Which brings us to his opponents. First, Libertarian Gary Johnson, who, while preferable to Trump—in that he hasn't overtly targeted minorities and has more evolved views on criminal justice and drug prohibition—has demonstrated a reed-thin understanding of foreign policy and offers an equally foolish fiscal policy, which replaces the income tax with a consumption tax and proposes deregulation schemes that would be horrid for everyone but those at the upper echelons of the capitalist class. More to the point, Johnson's polling in the single digits and isn't going to win; a vote for him might as well be a vote for Trump. But even if that weren't the case, he's hardly a progressive champion—even if he does like to smoke weed. Second, Green Party candidate Jill Stein, who did not qualify for the North Carolina ballot but can be written in. Prone to conspiracy-minded pseudoscience such as the idea Wi-Fi is dangerous to children's brains, Stein is not a serious candidate. She's unworthy of even a protest vote.

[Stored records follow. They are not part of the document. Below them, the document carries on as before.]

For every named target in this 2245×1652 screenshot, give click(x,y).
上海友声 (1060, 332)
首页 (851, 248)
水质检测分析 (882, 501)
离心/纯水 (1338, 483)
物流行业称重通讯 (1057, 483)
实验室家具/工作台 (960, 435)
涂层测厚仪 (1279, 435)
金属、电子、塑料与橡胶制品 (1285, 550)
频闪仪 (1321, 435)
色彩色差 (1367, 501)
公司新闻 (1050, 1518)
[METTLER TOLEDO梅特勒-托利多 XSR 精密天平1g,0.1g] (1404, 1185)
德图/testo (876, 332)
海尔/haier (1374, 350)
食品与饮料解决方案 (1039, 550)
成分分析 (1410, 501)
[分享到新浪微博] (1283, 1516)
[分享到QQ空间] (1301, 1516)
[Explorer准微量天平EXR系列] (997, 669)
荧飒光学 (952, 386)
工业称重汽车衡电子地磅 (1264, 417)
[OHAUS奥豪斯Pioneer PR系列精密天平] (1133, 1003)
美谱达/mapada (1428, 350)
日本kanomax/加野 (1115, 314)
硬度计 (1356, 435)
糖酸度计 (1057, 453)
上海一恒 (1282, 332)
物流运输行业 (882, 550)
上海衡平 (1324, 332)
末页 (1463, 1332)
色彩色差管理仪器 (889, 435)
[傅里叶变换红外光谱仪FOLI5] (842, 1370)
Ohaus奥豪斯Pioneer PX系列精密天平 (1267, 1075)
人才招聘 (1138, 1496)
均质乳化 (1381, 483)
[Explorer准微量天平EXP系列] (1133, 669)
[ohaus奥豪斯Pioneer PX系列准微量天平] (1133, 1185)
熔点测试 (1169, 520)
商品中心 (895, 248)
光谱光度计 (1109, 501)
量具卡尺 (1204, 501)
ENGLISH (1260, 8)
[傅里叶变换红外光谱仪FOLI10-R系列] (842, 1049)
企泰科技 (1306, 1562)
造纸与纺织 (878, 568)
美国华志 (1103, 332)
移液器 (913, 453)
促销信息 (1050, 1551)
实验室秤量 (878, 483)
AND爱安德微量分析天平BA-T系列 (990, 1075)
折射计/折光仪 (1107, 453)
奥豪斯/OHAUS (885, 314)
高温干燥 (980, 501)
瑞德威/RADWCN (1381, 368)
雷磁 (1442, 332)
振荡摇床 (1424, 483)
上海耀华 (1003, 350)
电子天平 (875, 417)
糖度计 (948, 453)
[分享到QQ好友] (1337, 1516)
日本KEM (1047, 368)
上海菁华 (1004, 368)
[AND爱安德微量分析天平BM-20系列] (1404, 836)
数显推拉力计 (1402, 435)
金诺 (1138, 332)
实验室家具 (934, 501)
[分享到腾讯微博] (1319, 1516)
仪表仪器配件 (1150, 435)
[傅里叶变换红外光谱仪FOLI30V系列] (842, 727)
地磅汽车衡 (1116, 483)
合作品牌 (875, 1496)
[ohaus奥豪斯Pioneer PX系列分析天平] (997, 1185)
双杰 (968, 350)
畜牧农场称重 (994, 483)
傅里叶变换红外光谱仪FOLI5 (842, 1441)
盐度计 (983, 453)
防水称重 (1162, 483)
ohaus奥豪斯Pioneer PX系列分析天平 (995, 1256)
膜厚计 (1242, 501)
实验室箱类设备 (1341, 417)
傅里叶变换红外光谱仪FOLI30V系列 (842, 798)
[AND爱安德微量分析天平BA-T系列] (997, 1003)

Finally, Hillary Clinton—an imperfect candidate, to be sure. She is, in our view, overly cautious, calculating, and secretive, as the email scandal and, more recently, a spate of Wikileaks releases have demonstrated. The Clinton Foundation, as incredibly admirable as its work has been (and it has, no matter what Fox News tells you), also opened the door for the world's wealthiest individuals to try to curry favor through seven-figure (or higher) donations, furthering the perception that she and Bill Clinton habitually tiptoe to the edge of impropriety and think the rules don't apply to them. Moreover, her husband's administration was tarnished both by his own peccadillos and his loathsome triangulation. It's perfectly natural for progressives to fret that her administration, too, would be mired by scandal and compromise. And her vote for the Iraq War and hawkishness are certainly causes for concern.
But that doesn't mean she's merely the lesser of two evils. Put aside her flaws and missteps—all of which have been picked over and investigated and run through the talk radio meat grinder ad nauseam for the last quarter century—and you're left with a woman who has long advocated for the welfare of women and children, who ably demonstrated her skills as a diplomat while secretary of state, who diligently immerses herself into the nuts and bolts of policy, who believes government can be a force for progress, who has shown resilience in the face of vicious attacks, who has been knocked down time and time again but always gotten up.
And whatever Clinton's centrist leanings, the platform approved at the Democratic National Convention this summer is bar none the most progressive a major party has ever adopted (thanks, Bernie): marriage equality, minimum wage, climate change, a public option for health care, free college tuition for most families. She has proposed raising taxes on the wealthy and an ambitious jobs program, and, even if she accomplishes nothing else, she will forestall Republican attempts to roll back the Affordable Care Act, gut social services, and reconfigure the tax code to the Koch brothers' benefit. And, most important, she'll likely have the opportunity to stack the Supreme Court with justices more in the mold of Ruth Bader Ginsburg than Antonin Scalia, which will do more than anything else to entrench progressivism in the American political system for generations to come.
Also, did we mention that she's not Donald Trump?